╭──

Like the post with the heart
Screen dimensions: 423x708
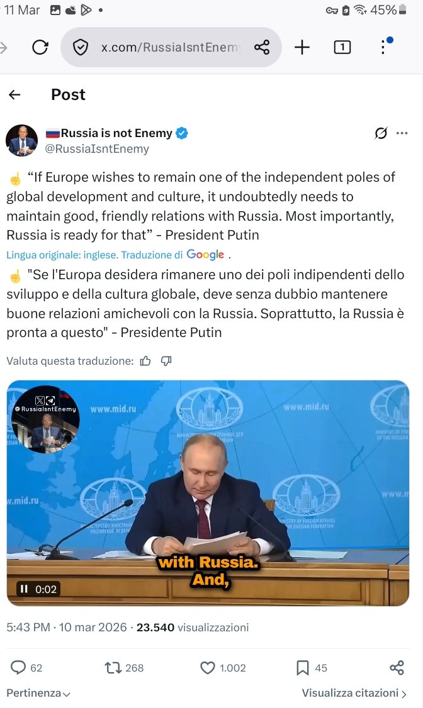click(x=208, y=668)
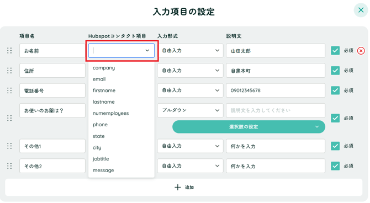Image resolution: width=370 pixels, height=203 pixels.
Task: Grab the drag handle beside お名前
Action: 9,50
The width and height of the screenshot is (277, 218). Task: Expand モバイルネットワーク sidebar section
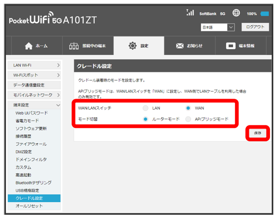point(34,95)
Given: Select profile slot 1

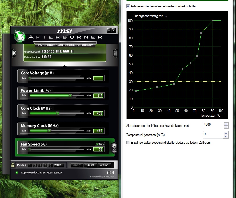Looking at the screenshot, I should [30, 165].
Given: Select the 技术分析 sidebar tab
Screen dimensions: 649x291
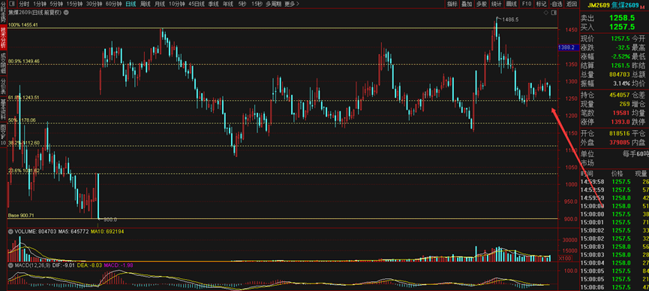Looking at the screenshot, I should tap(3, 37).
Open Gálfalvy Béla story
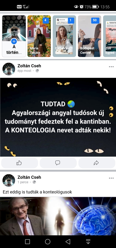This screenshot has height=248, width=116. point(64,36)
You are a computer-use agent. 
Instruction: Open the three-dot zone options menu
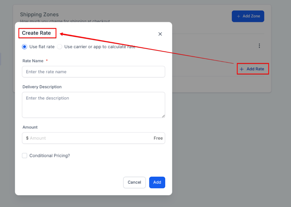click(x=259, y=46)
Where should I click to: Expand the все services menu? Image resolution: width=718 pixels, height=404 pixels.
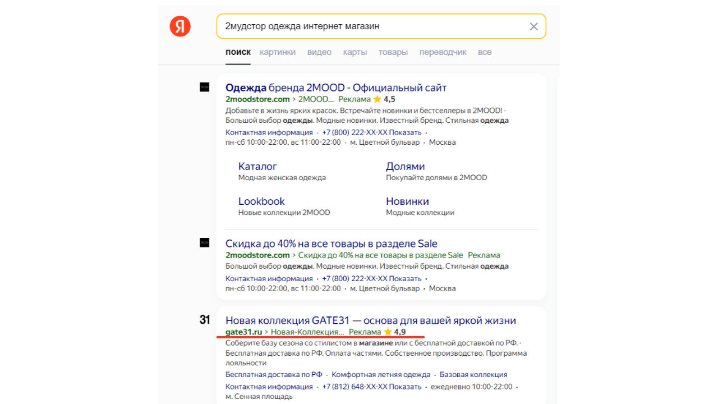coord(485,52)
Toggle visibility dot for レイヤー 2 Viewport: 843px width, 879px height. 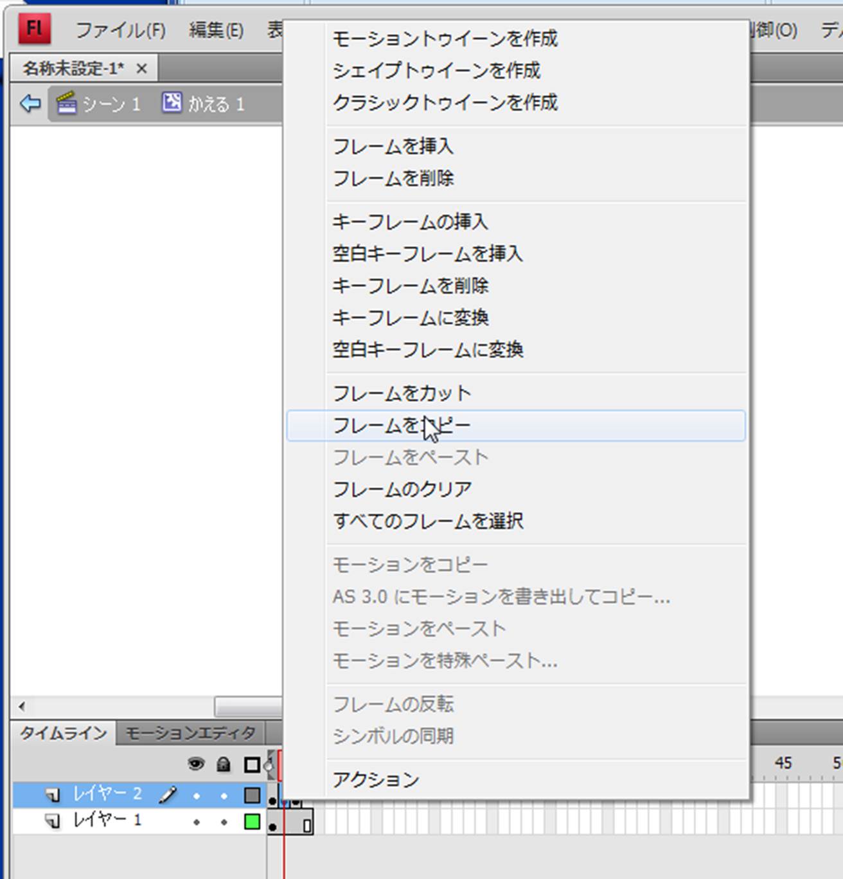197,796
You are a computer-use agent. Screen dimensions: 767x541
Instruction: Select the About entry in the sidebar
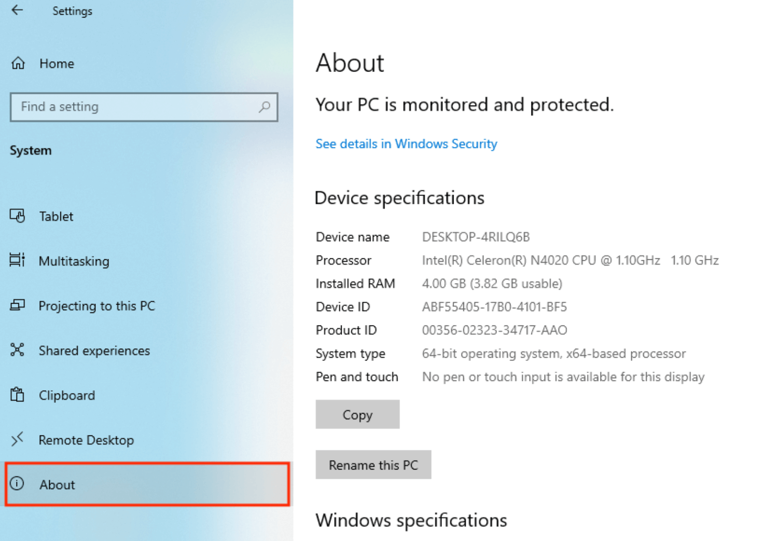[x=56, y=485]
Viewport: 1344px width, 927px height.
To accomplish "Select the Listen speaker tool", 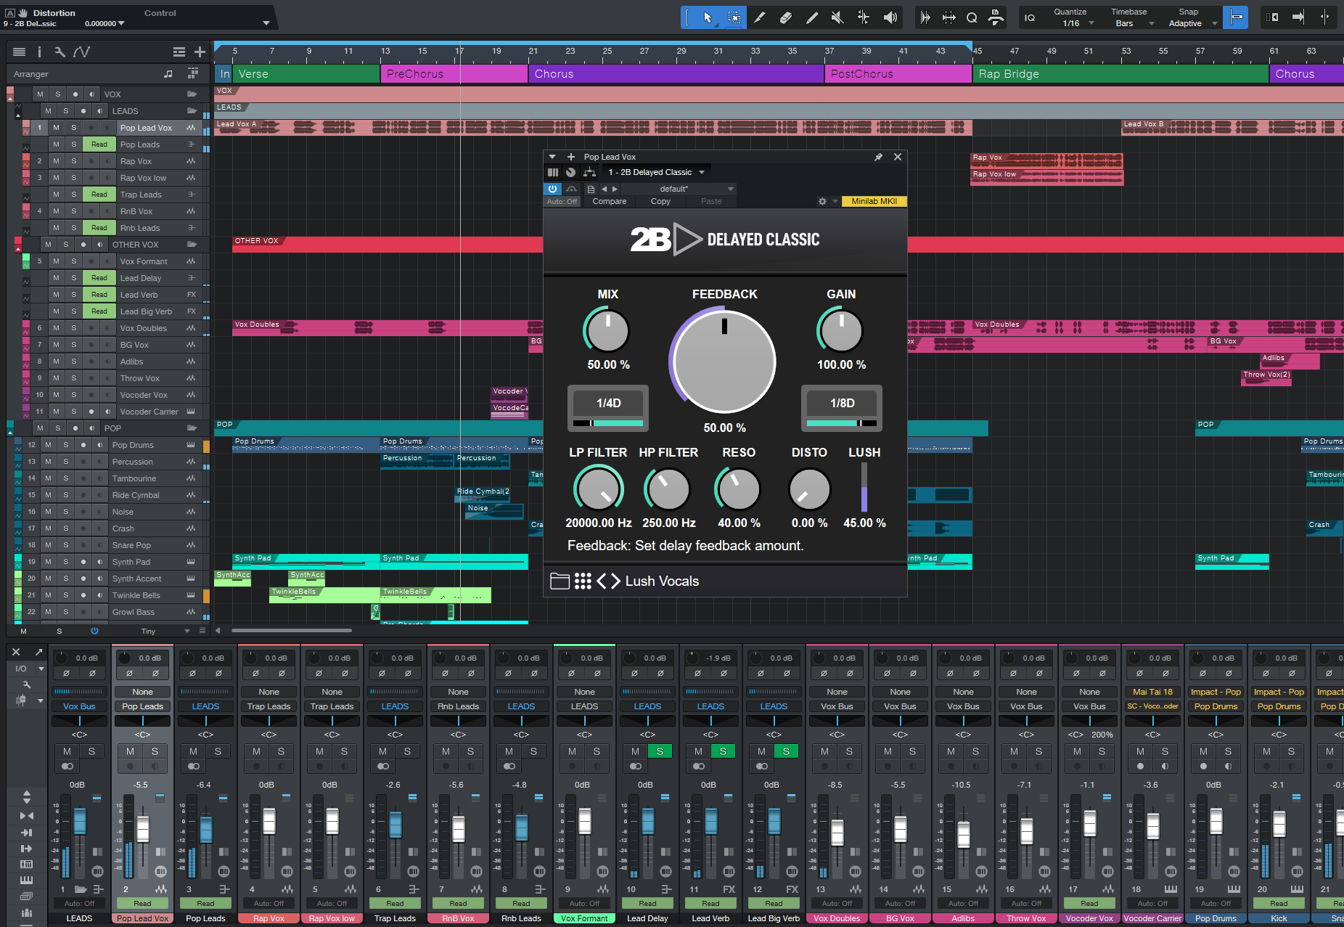I will tap(890, 17).
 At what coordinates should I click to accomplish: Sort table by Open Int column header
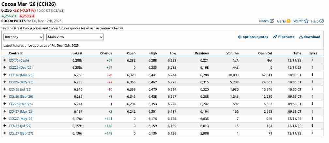[265, 53]
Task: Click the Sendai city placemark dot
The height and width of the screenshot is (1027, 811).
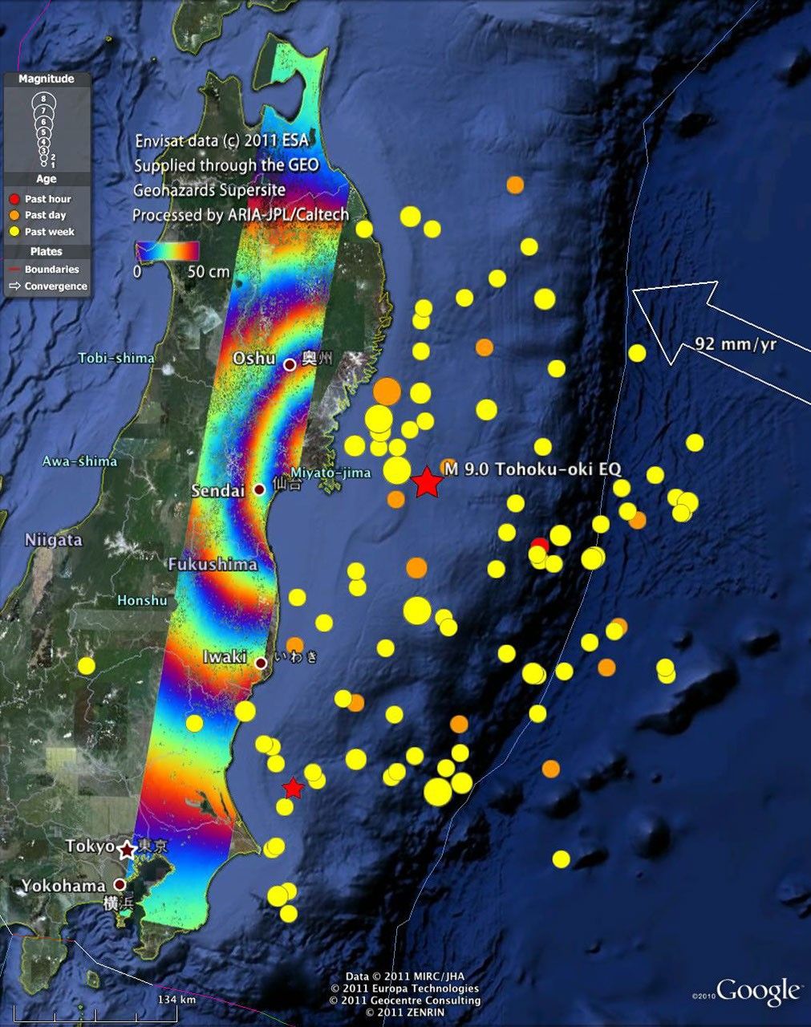Action: pyautogui.click(x=258, y=490)
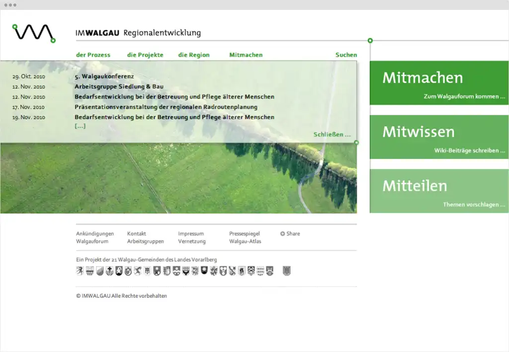This screenshot has width=509, height=352.
Task: Switch to the die Projekte section
Action: coord(145,55)
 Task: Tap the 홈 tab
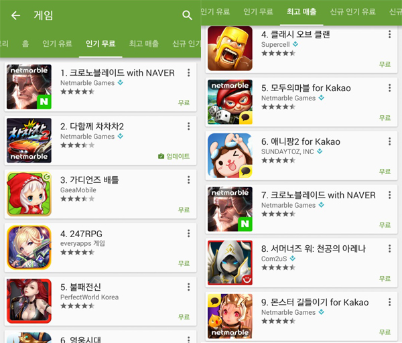click(x=25, y=44)
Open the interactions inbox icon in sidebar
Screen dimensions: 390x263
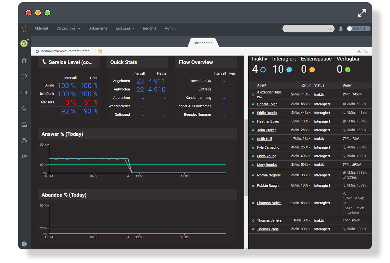tap(24, 124)
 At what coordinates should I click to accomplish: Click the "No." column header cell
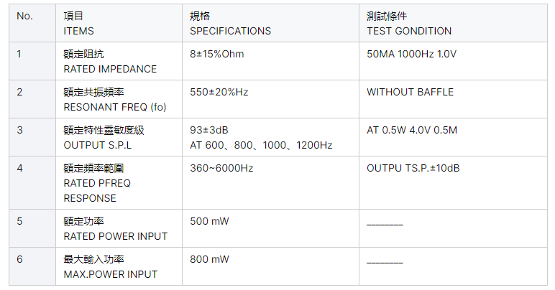[x=24, y=17]
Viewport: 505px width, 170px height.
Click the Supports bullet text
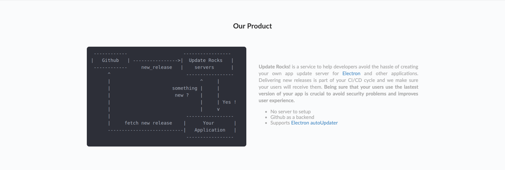[x=280, y=123]
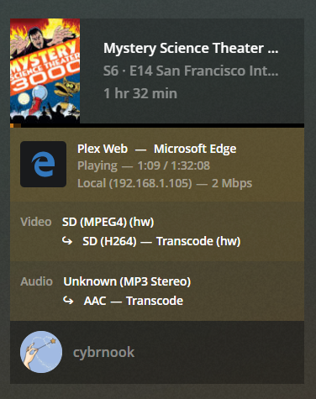
Task: Select the Unknown (MP3 Stereo) audio text
Action: point(127,281)
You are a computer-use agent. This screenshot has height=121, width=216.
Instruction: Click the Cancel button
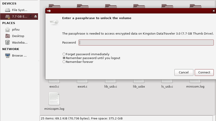click(184, 73)
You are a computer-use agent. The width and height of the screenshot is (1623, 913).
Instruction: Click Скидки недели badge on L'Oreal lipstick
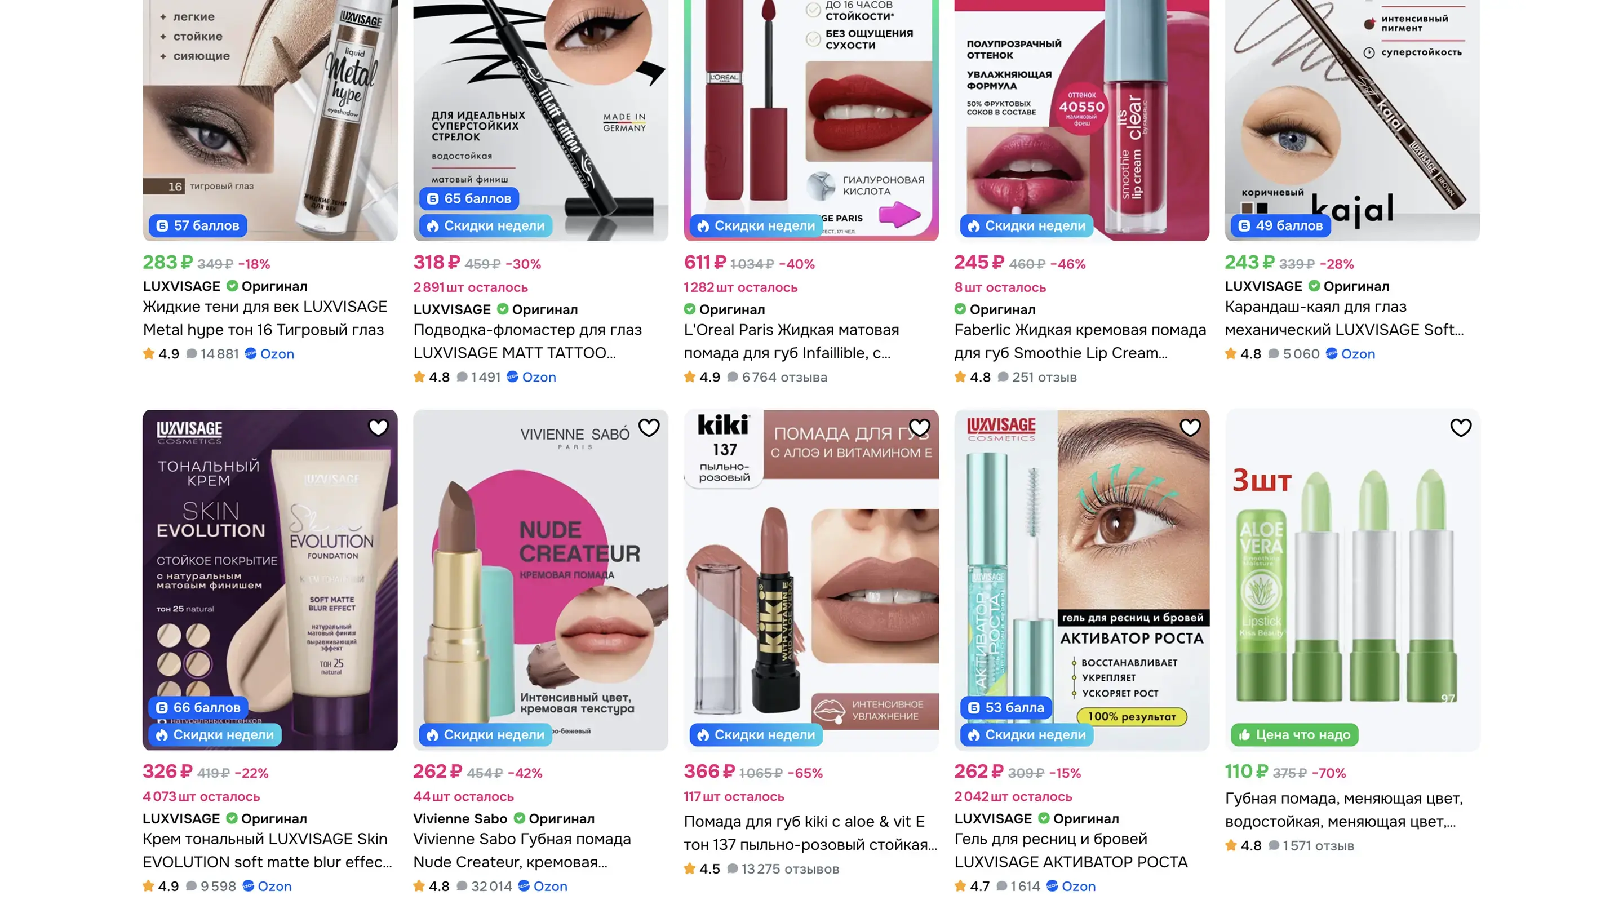756,226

╰──

Without the pictures, write out the lines from the beginning of the entries through the line with "Given: Select the 技术分析 sidebar tab".

Answer box =
Like the post with the heart
Screen dimensions: 423x708
click(x=208, y=668)
Image resolution: width=370 pixels, height=203 pixels.
Task: Grab the drag handle beside お名前
Action: 9,50
The width and height of the screenshot is (277, 218). Task: Expand モバイルネットワーク sidebar section
point(34,95)
Given: Select profile slot 1

Looking at the screenshot, I should [30, 165].
Given: Select the 技术分析 sidebar tab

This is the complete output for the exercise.